▶ _Available data_
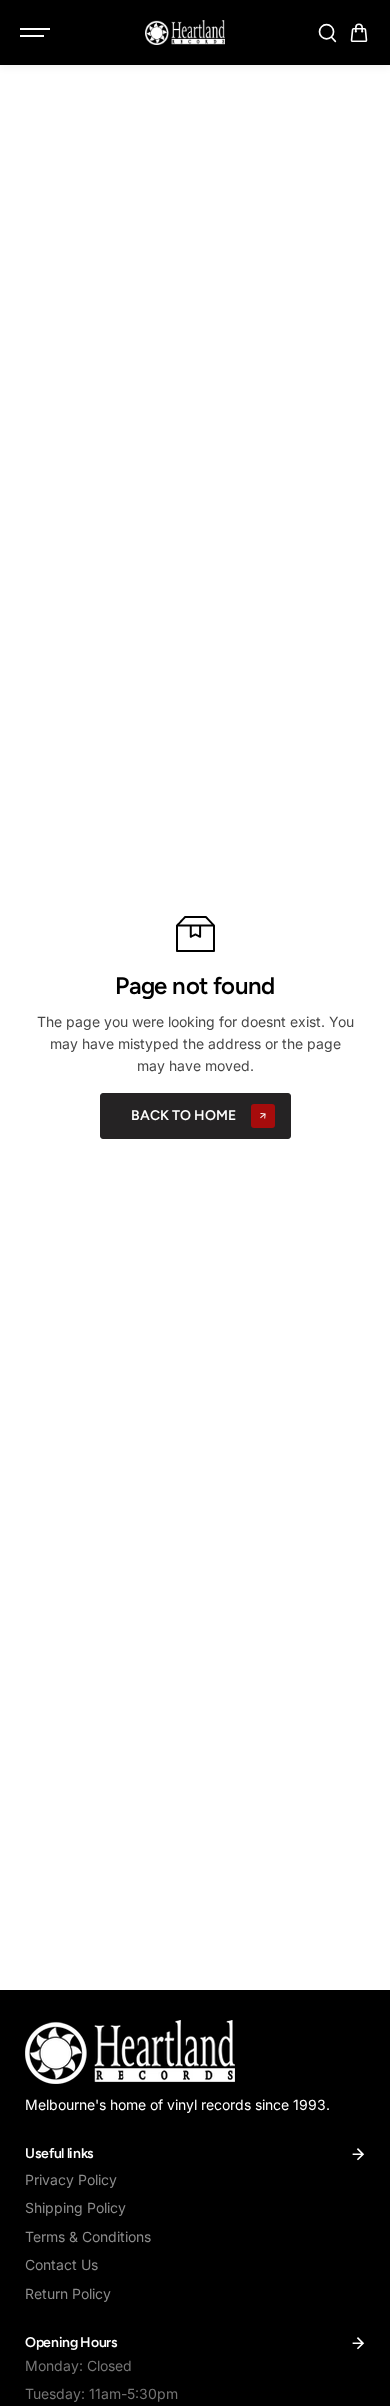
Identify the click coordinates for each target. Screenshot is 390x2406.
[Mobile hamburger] (37, 33)
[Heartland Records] (185, 32)
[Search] (327, 33)
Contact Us (61, 2264)
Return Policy (68, 2293)
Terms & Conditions (88, 2236)
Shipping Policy (75, 2207)
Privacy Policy (71, 2179)
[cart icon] (359, 33)
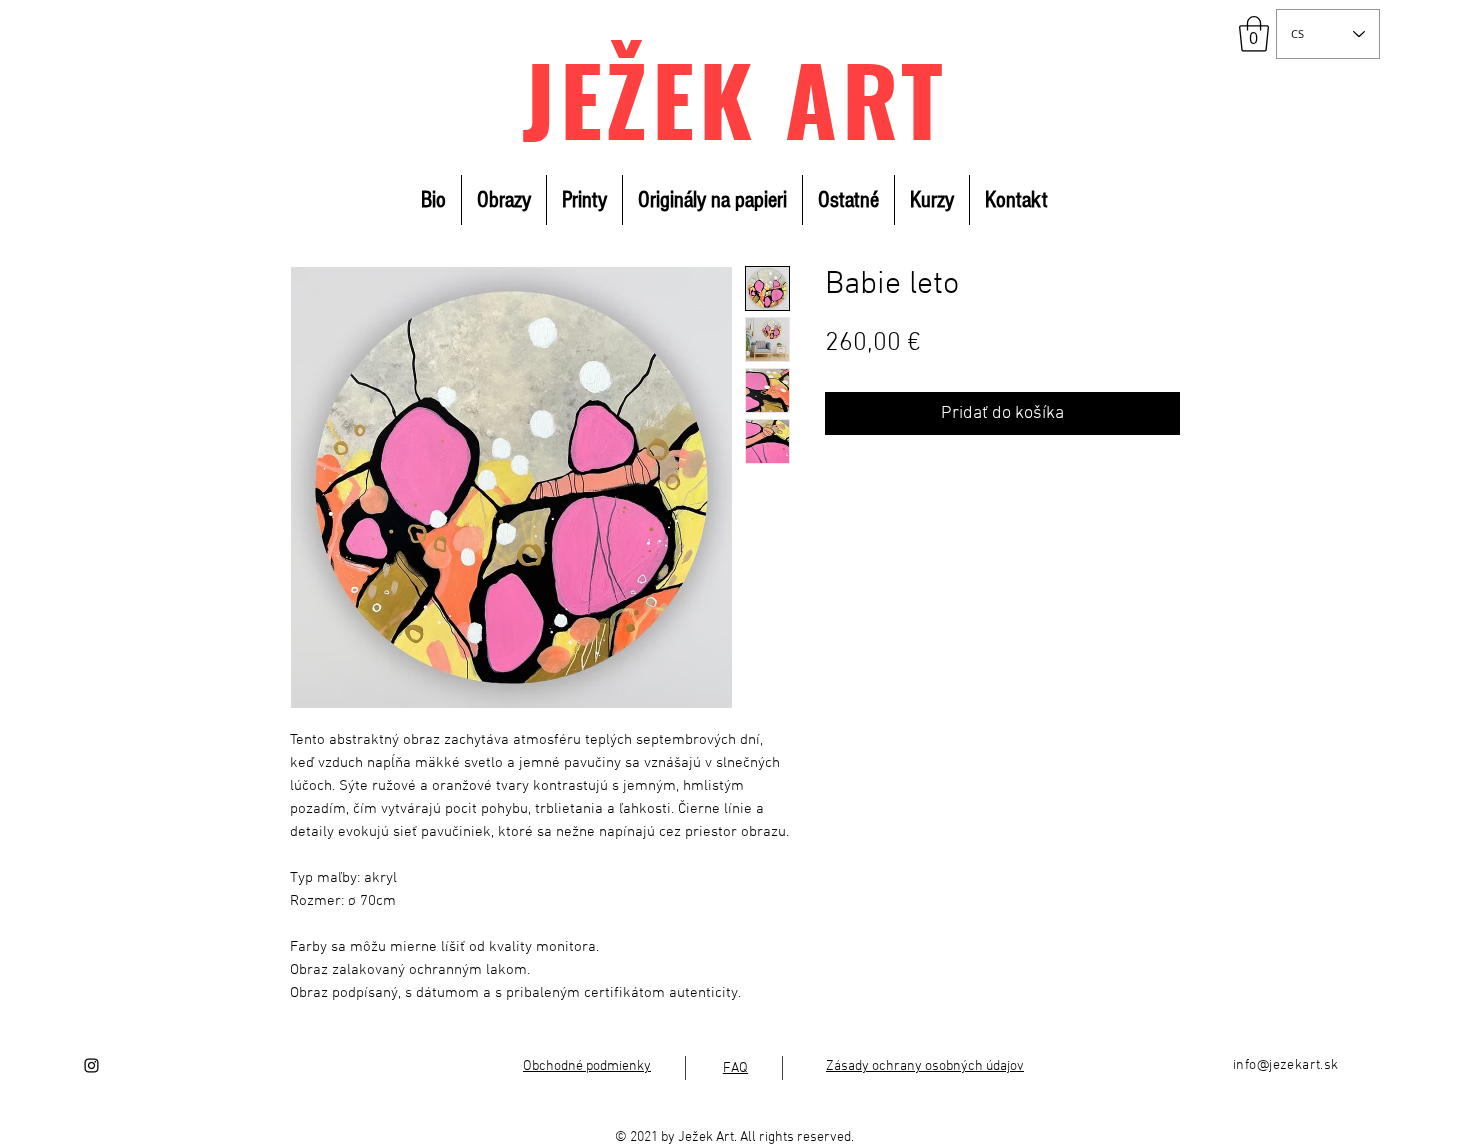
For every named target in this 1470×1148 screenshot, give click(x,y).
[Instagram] (91, 1065)
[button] (1254, 34)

▶ _Directions_
Above are some records; copy exactly the lines from the one with "[Mobile hamburger] (37, 33)" through the one with "[cart icon] (359, 33)", both included, and no others.

▶ _Answer section_
[Mobile hamburger] (37, 33)
[Heartland Records] (185, 32)
[Search] (327, 33)
Contact Us (61, 2264)
Return Policy (68, 2293)
Terms & Conditions (88, 2236)
Shipping Policy (75, 2207)
Privacy Policy (71, 2179)
[cart icon] (359, 33)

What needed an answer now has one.